Diese Versehen, die nicht als geringfügig einzuschätzen sind (vgl. etwa VwGH 19.9.1990, 90/03/0178, zum Fall einer unrichtig mit acht anstatt richtigerweise sechs Wochen angenommenen Rechtsmittelfrist; VwGH 16.3.1993, 89/14/0254; 27.1.1995, 94/17/0486, zur unterbliebenen Fristenkontrolle), sind nicht der Kanzleimitarbeiterin unterlaufen (diese hat lediglich die ihr mitgeteilten Informationen an den Beschwerdeführer weitergegeben und damit die ihr erteilten Aufträge erfüllt), sondern der zuständigen Steuerberaterin, die auch Geschäftsführerin der steuerlichen Vertretung des Beschwerdeführers ist. Dieses Verschulden ist daher dem Beschwerdeführer zuzurechnen (VwGH 7.8.2003, 2000/16/0735; 8.10.1990, 90/15/0134) und steht einer Herabsetzung des Säumniszuschlages nach § 217 Abs. 7 BAO entgegen.

Damit kann dahingestellt bleiben, ob dem Beschwerdeführer, der den Rückstand nicht innerhalb der ihm bekannt gegebenen Frist (29.12.2022), sondern erst fünf Tage später am 3.1.2023 bezahlt hat, im Falle einer Aussetzung bzw. Hemmung des gesamten Betrages sowie eines Fristablaufes gem. § 212a Abs. 7 BAO am 29.12.2022 tatsächlich das fünftägige "Respiro" des § 217 Abs. 5 BAO zur Verfügung gestanden wäre, was angesichts dessen, dass es sich bei der einmonatigen Frist gem. § 212a Abs. 7 BAO um eine Nachfrist nach bereits eingetretener Fälligkeit handelt, zumindest fraglich sein könnte.

Da die Feststellungen i.W. dem Vorbringen des Beschwerdeführers entsprechen, war die zeugenschaftliche Einvernahme der Kanzleimitarbeiterin zum Beweis dieses Vorbringens nicht erforderlich. Zudem beruht die verspätete Zahlung nicht auf einem Versehen dieser Mitarbeiterin, sodass letztlich ohne Relevanz ist, ob diese grundsätzlich zuverlässig ist, entsprechend geschult wurde und im hier gegenständlichen Zeitraum unter besonderem Arbeitsdruck stand.
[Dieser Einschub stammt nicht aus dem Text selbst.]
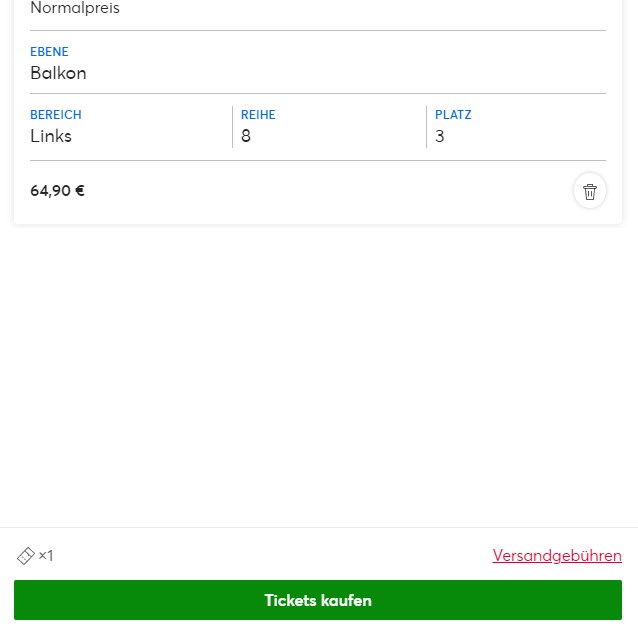The height and width of the screenshot is (629, 638).
Task: Select the Links area value
Action: [x=51, y=136]
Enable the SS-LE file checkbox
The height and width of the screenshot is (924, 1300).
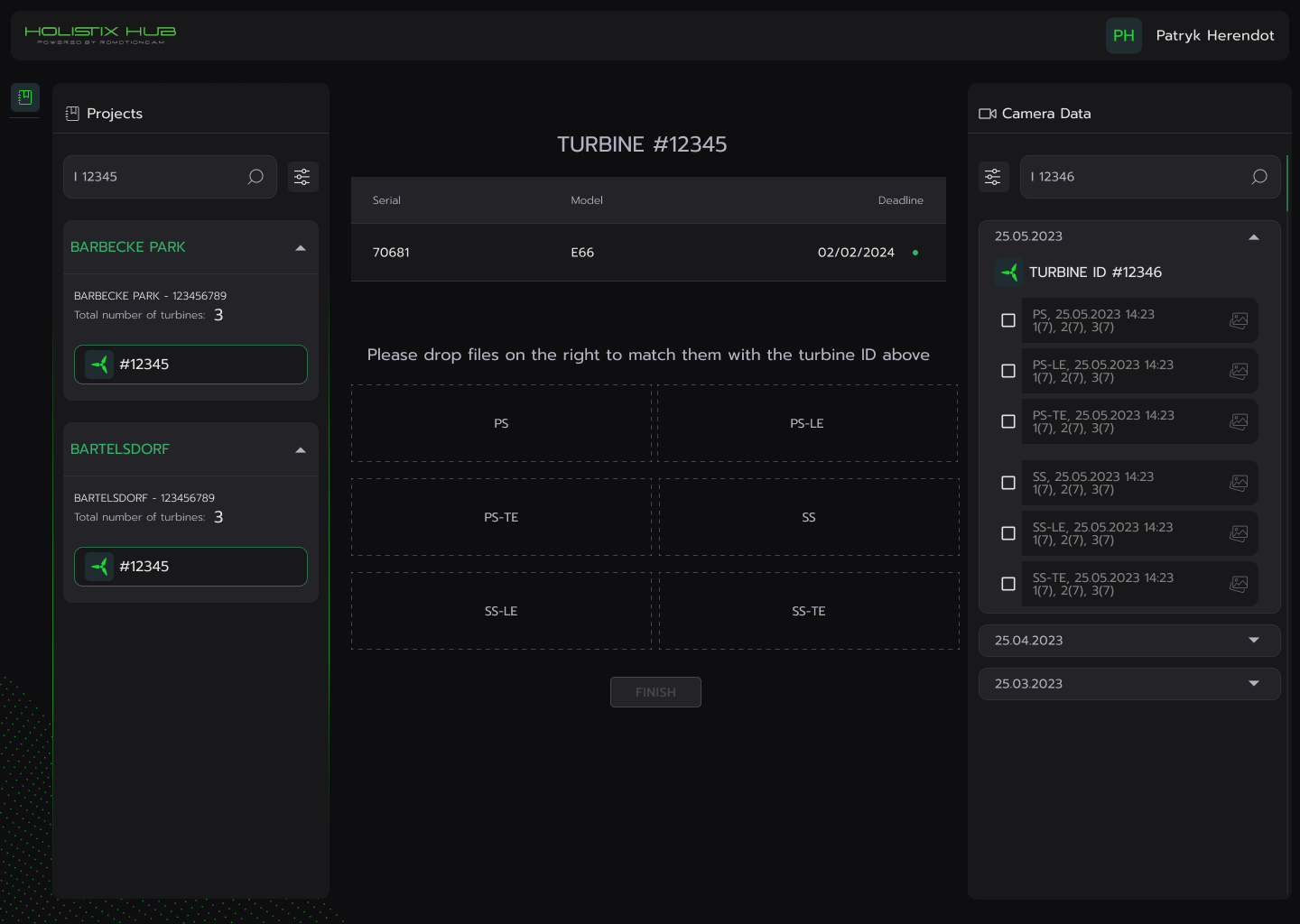(1008, 533)
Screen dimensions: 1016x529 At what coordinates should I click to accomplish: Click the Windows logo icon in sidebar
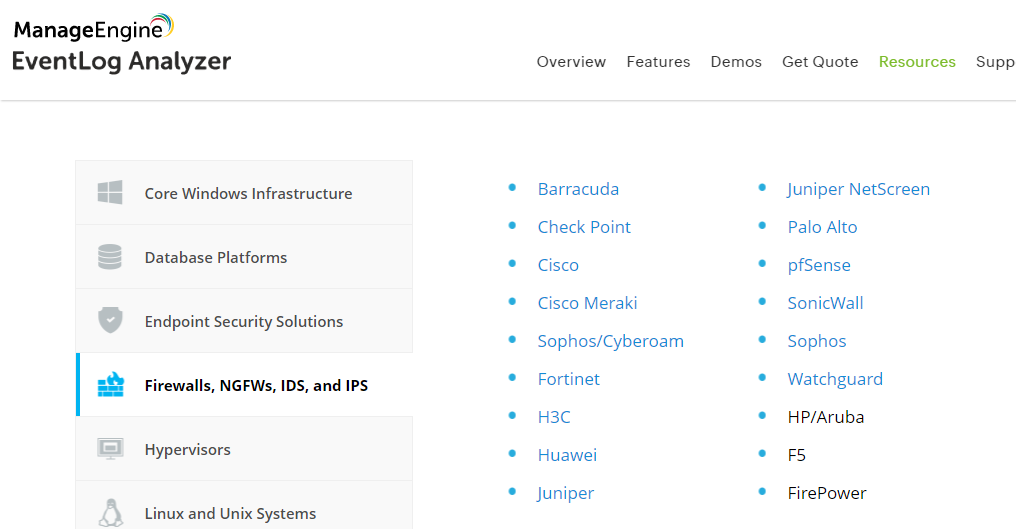point(110,193)
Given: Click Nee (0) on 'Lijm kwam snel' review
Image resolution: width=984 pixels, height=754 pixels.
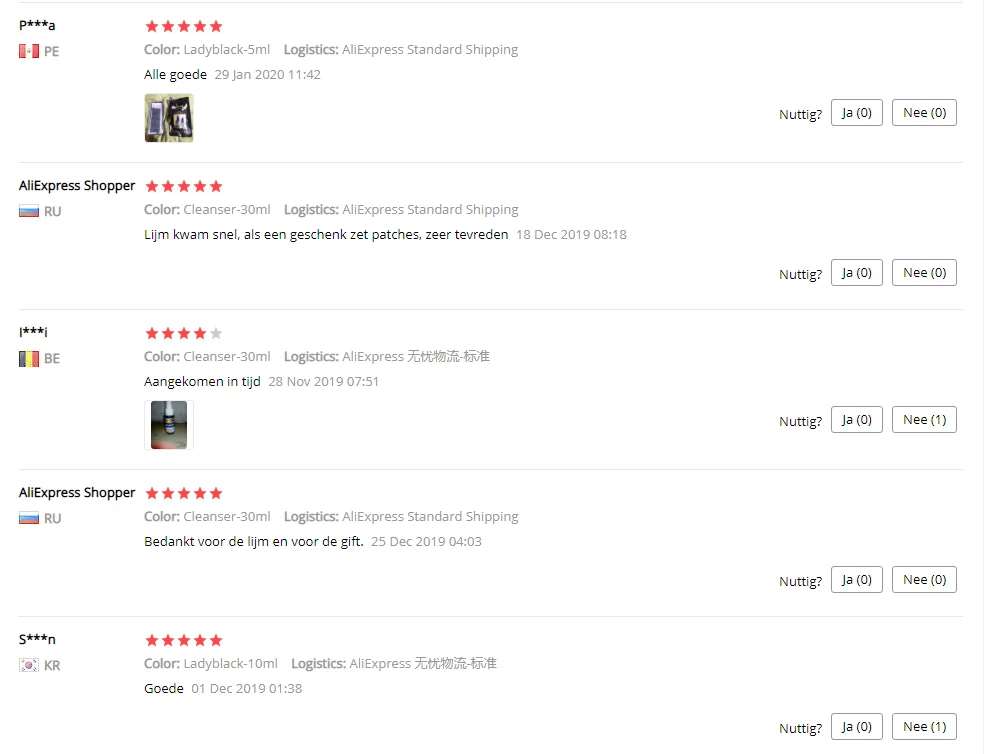Looking at the screenshot, I should (x=924, y=273).
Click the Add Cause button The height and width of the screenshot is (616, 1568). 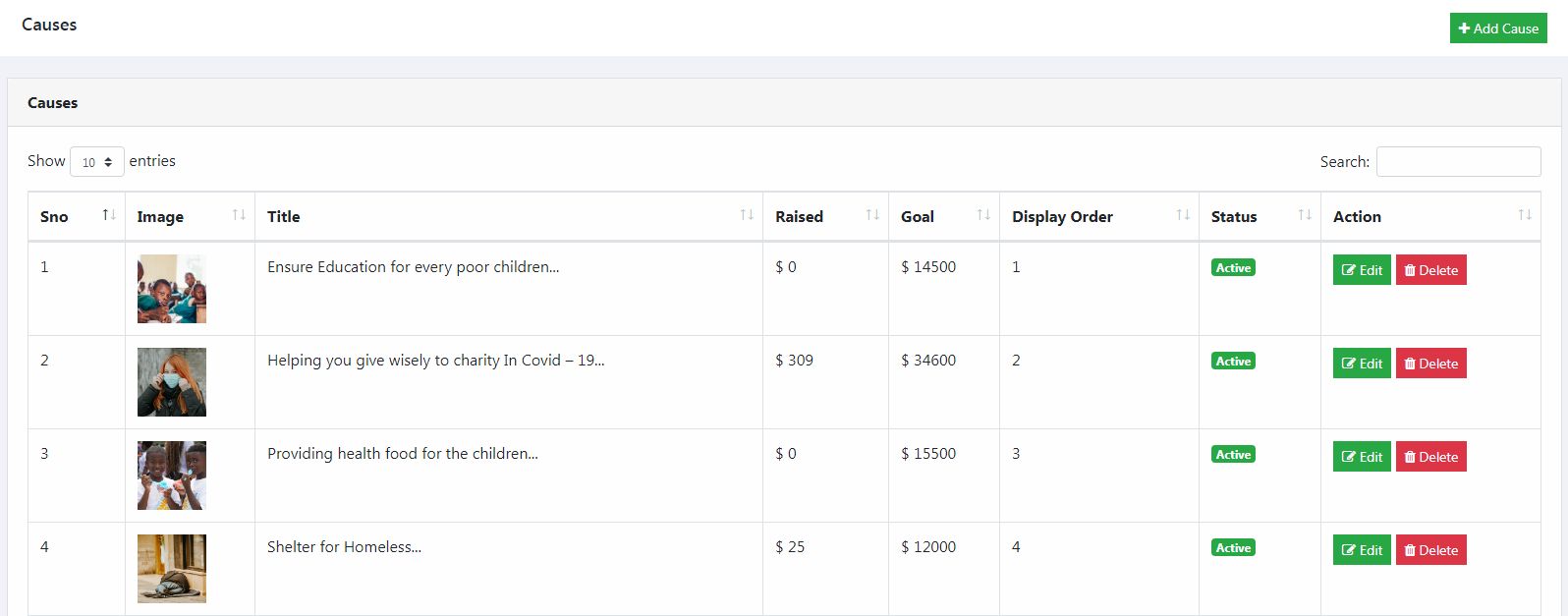click(1498, 28)
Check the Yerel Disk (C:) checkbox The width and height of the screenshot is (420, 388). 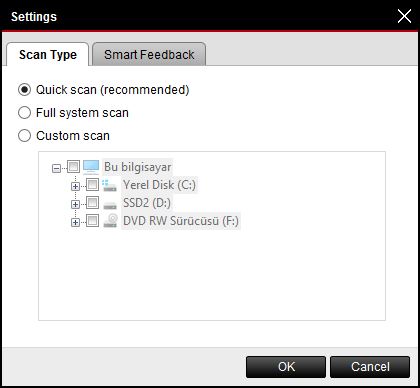(93, 184)
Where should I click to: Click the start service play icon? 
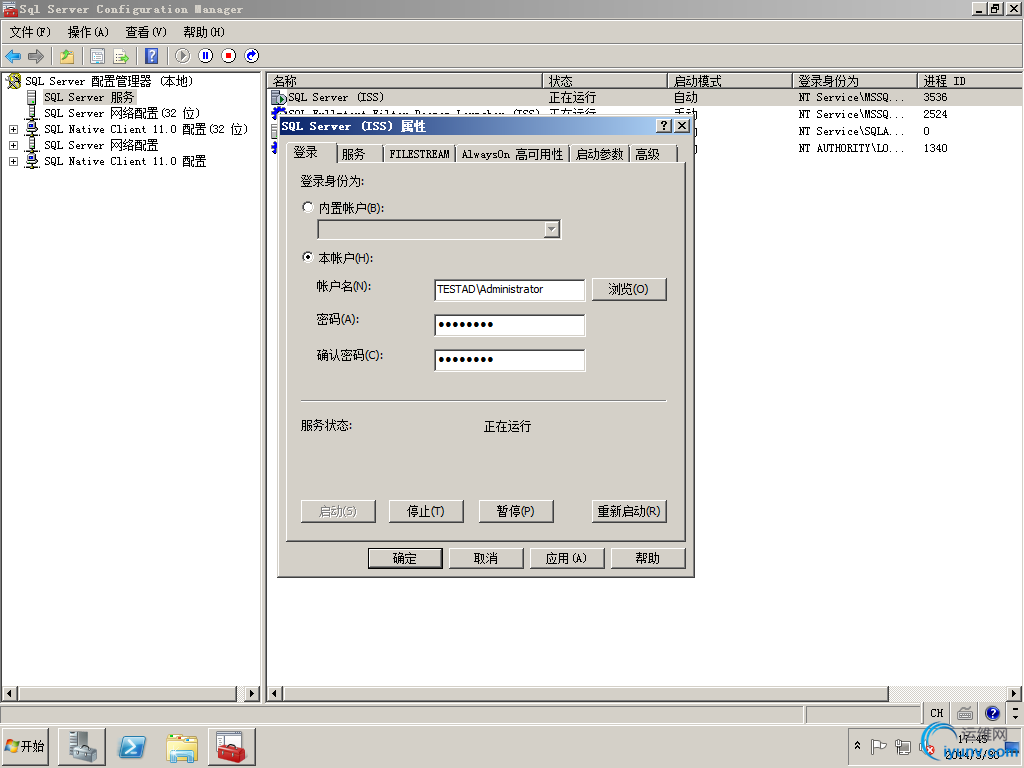tap(182, 55)
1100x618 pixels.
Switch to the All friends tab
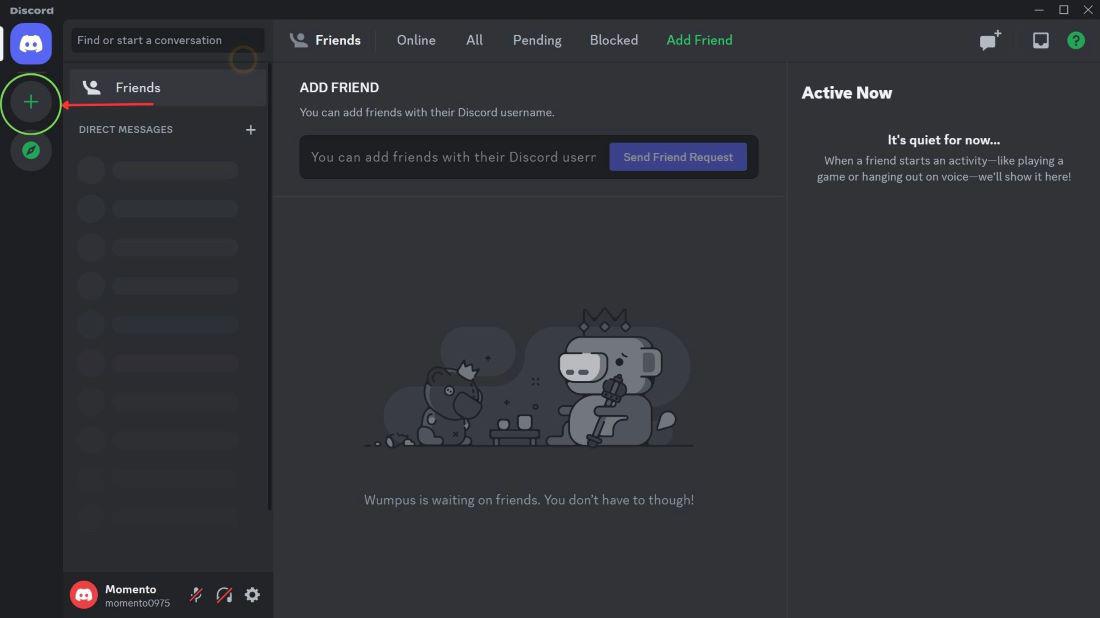click(474, 40)
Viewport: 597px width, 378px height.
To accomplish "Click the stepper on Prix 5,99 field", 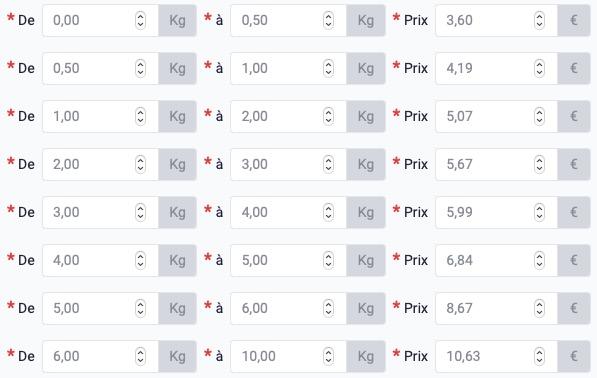I will tap(540, 212).
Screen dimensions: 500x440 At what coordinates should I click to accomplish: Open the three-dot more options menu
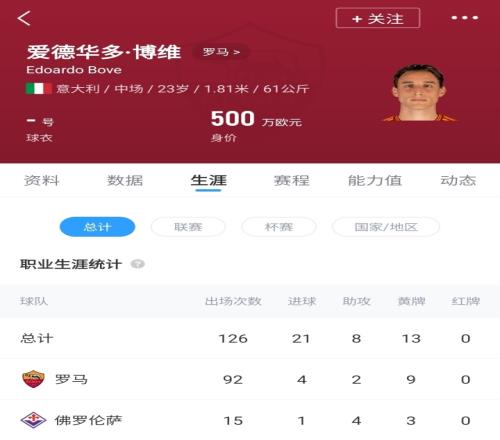465,18
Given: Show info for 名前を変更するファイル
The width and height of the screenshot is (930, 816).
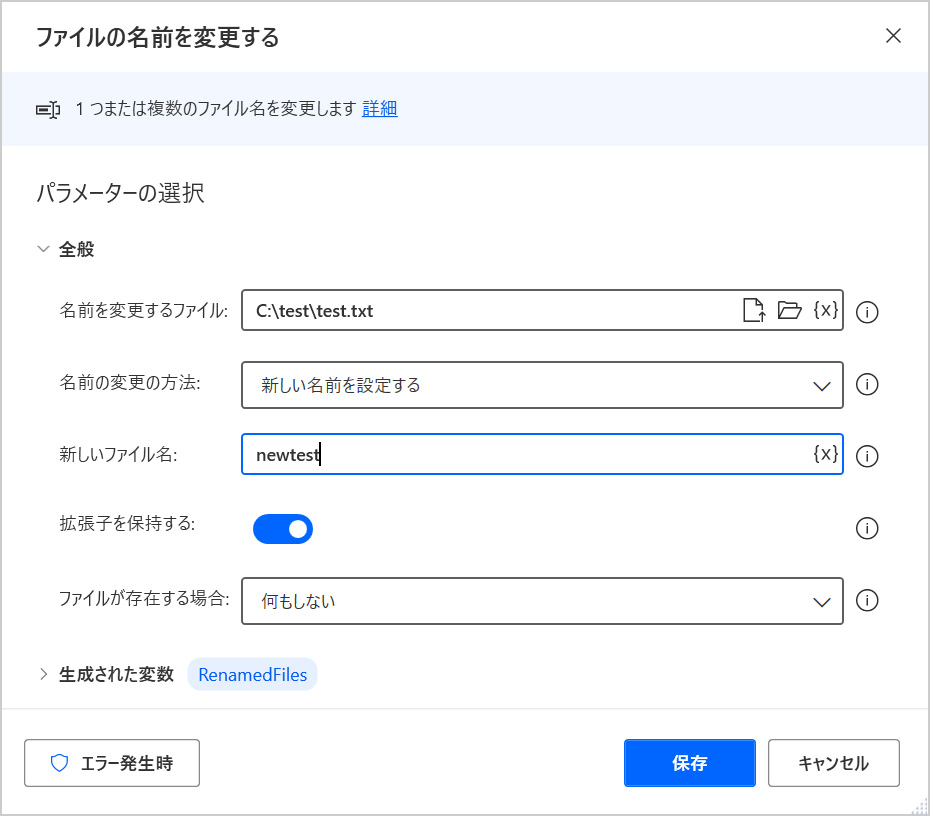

Ohne Relevanz ist auch, ob der Beschwerdeführer seine Abgaben in den letzten zwei Jahren immer fristgerecht entrichtet hat. Weder ist dies eine Voraussetzung für eine Herabsetzung nach § 217 Abs. 7 BAO, noch würde es einer Herabsetzung entgegenstehen, wenn der Beschwerdeführer in der Vergangenheit Abgaben nicht fristgerecht entrichtet haben sollte. Ebensowenig ist bei der Anwendung dieser Bestimmung ein Ermessen zu üben, bei dem dies allenfalls berücksichtigt werden könnte. Die Herabsetzung/Nichtfestsetzung hat vielmehr zwingend zu erfolgen, wenn der Abgabepflichtige dies beantragt und ihn an der Säumnis kein grobes Verschulden trifft. Nachdem letztere Voraussetzung nicht vorliegt, war der Beschwerde ein Erfolg zu versagen.

3.2. Zu Spruchpunkt II. (Revision)

Gegen ein Erkenntnis des Bundesfinanzgerichtes ist die Revision zulässig, wenn sie von der Lösung einer Rechtsfrage abhängt, der grundsätzliche Bedeutung zukommt, insbesondere weil das Erkenntnis von der Rechtsprechung des Verwaltungsgerichtshofes abweicht, eine solche Rechtsprechung fehlt oder die zu lösende Rechtsfrage in der bisherigen Rechtsprechung des Verwaltungsgerichtshofes nicht einheitlich beantwortet wird. Dass ein (grobes) Verschulden eines berufsmäßigen Parteienvertreters der von ihm vertretenen Partei zuzurechnen ist, wurde durch die zitierte Rechtsprechung des Verwaltungsgerichtshofes geklärt. Die Frage, ob ein Verschulden grob oder bloß geringfügig ist, hängt zudem immer maßgeblich von den Umständen des Einzelfalles ab. Rechtsfragen von grundlegender Bedeutung waren daher nicht zu lösen.